Der Bundesverband deutscher Detektive hat mit Brückners DDR-Biographie keine Schwierigkeiten: "Wir haben jedes Neumitglied, das im Osten geboren wurde, bei der Aufnahme zur Stasi-Mitarbeit befragt und bei Bernd Brückner keine verwerflichen Tätigkeiten gefunden", sagt Riehl. Außerdem sei der ehemalige Stasi-Offizier ein "Fachmann, der eine ganze Menge gute Leute um sich gesammelt" habe.

Es sind ehemalige Kollegen vom Zoll, der Polizei oder der Stasi. Sie kennen sich noch vom Studium der Kriminalistik an der Humboldt-Uni in Berlin. Ob Terror- oder Spionageabwehr, Personen- oder Gebäudesicherung - für jedes Spezialgebiet gibt es einen Profi am BIB. Zusammen sind sie so etwas wie die Ossi-Ausgabe vom A-Team kurz vor der Pensionierung.

Ihre Lehr-Bibel sind die drei Bände "Sozialistische Kriminalistik". "Reine Fachbücher", sagt Brückner, "die wissenschaftliche Herangehensweise hat immer noch Gültigkeit." Der Umgang mit Handys und Videokameras fehle natürlich, aber die Grundlagen seien brauchbar. "Die Bücher werden gehandelt wie verrückt – auch im Westen."

Professionelles Lügen lernen

Und so büffeln die Nachwuchsdetektive fleißig im Spionage-ABC des Kalten Krieges. Auch als Brückner seine Ausführungen zum Einsatz von Blaulicht mit Anekdoten aus seiner Zeit beim Staatsschutz illustriert, stört das offenbar keinen. "Brückner hat viel praktische Erfahrung", sagt eine Schülerin um die 40.

Der Detektivkurs bereitet die zukünftigen Ermittler vor allem auf den Einsatz in der Wirtschaft vor. Viele Firmen haben Angst, bei Problemen die Polizei einzuschalten, weil dann auch die Presse vor der Tür stehen könnte. "Ein Lebensmittelkonzern, der mit Gift in seinen Produkten erpresst wird, hat kein Interesse an Öffentlichkeit", sagt Brückner. Oftmals werden Detektive auch von Unternehmensbossen angeheuert, um Mitarbeiter zu kontrollieren, oder von geprellten Gläubigern auf ihre Schuldner angesetzt. "Manchmal behauptet einer, er sei pleite und hat dann noch ein Boot in der Schweiz", beschreibt Brückner den klassischen Detektiv-Einsatz. "Hauptsächlich geht es darum, Argumente für den Klienten zu sammeln."
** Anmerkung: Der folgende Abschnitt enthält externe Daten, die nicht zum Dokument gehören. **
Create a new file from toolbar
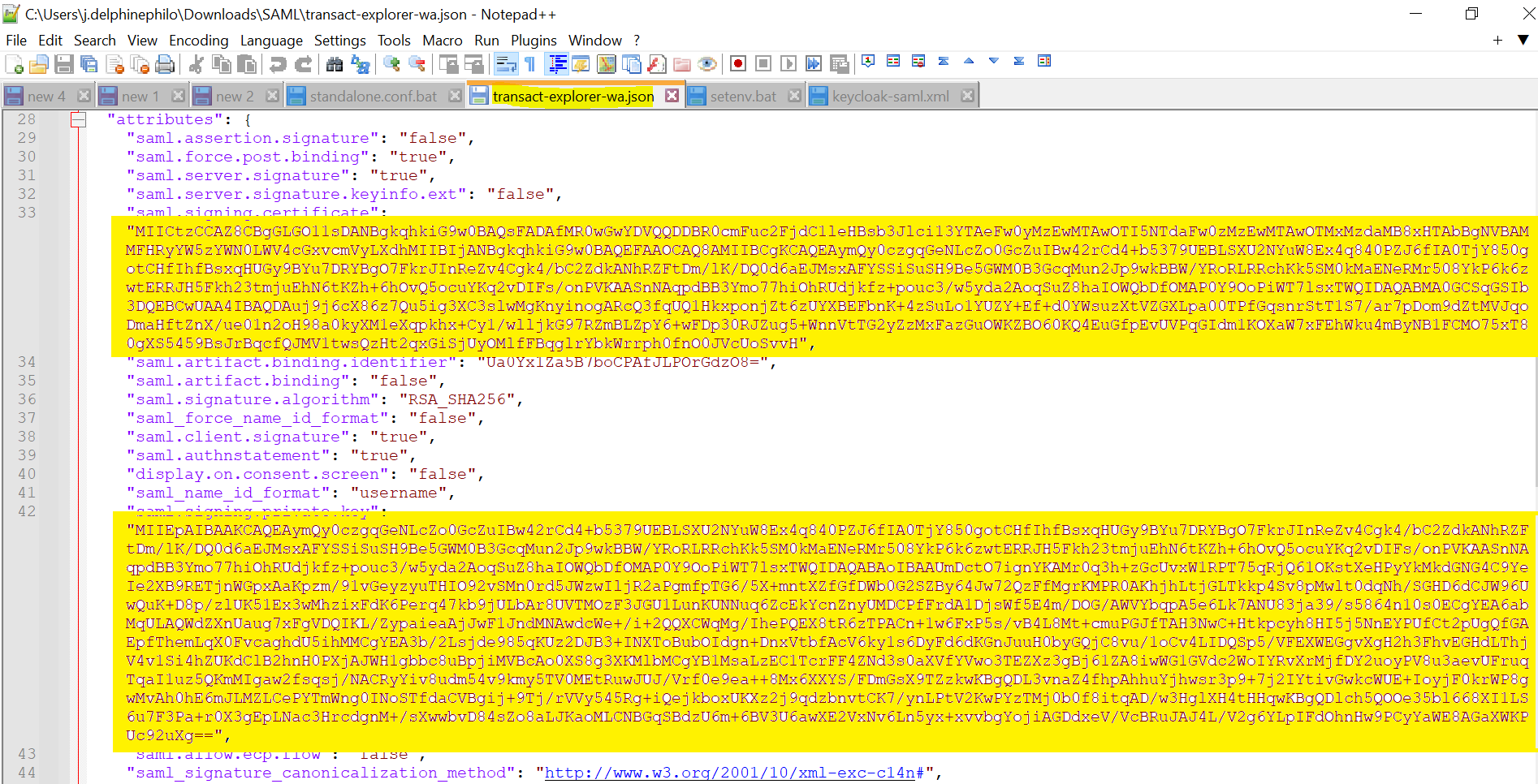 tap(14, 63)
Neben kriminalistischen Methoden und Selbstverteidigung steht vor allem Jura auf dem Stundenplan: Strafgesetz, BGB und Datenschutzbestimmungen. Für private Spürnasen gilt das so genannte Jedermannsrecht - sie dürfen nicht einfach so in fremde Wohnungen eindringen oder Verdächtige durchsuchen. "Die rechtlichen Grauzonen sollte jeder gute Ermittler kennen", sagt Brückner; dem Ausdruck "professionelles Lügen" widerspricht er nicht. Im Modul "Legendenbildung" lernen die Nachwuchsdetektive, wie man sich durch eine Geschichte Zutritt zu fremden Wohnungen oder Unternehmen verschafft.

"Wenn ich solche Krimisoaps wie Lenßen & Partner im Fernsehen sehe, entdecke ich in jeder Folge zwei Verstöße gegen das Strafgesetzbuch", sagt Brückner. Das soll seinen fertigen Detektiven nicht passieren, denn dann wären ihre mühsam beschafften Informationen vor Gericht nutzlos.